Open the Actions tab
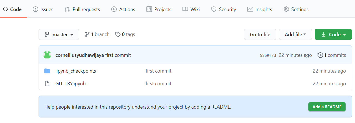The image size is (355, 123). (123, 9)
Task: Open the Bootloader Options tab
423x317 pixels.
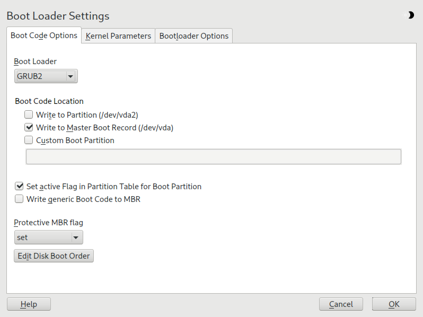Action: pyautogui.click(x=194, y=36)
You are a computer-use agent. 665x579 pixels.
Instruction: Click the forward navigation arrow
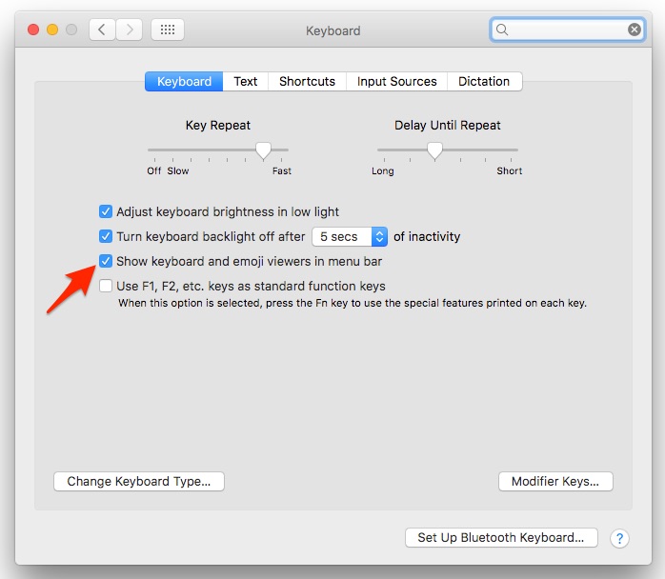tap(130, 30)
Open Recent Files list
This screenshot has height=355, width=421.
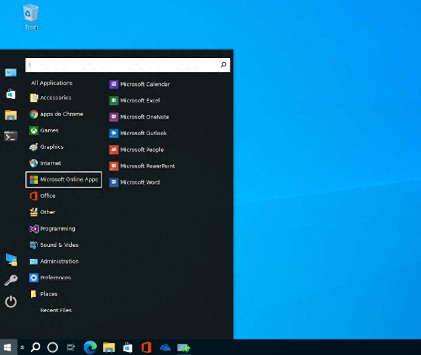[x=55, y=311]
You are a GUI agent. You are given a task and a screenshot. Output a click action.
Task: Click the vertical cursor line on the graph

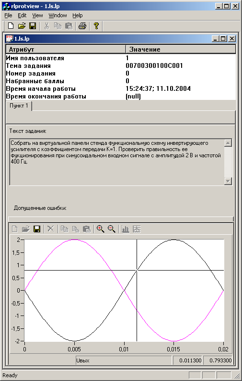(137, 290)
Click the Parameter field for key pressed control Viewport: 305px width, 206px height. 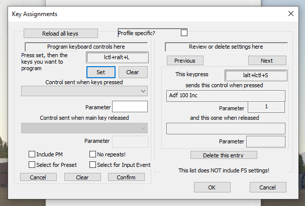130,106
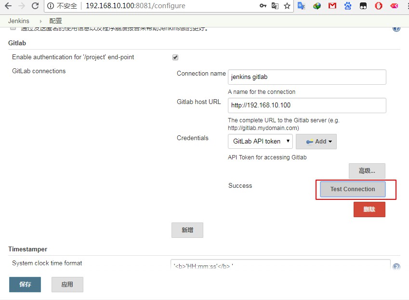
+ + + + + + +
Using the records above, return verbatim only the part that opens with the line containing "423x317 pixels." and closes with the line containing "You are a GUI"; pictures stay out.

423x317 pixels.
Action: pyautogui.click(x=194, y=36)
You are a computer-use agent. 665x579 pixels.
Instruction: Click the forward navigation arrow
tap(130, 30)
Open Recent Files list
This screenshot has height=355, width=421.
[x=55, y=311]
You are a GUI agent. You are given a task and a screenshot. Output a click action.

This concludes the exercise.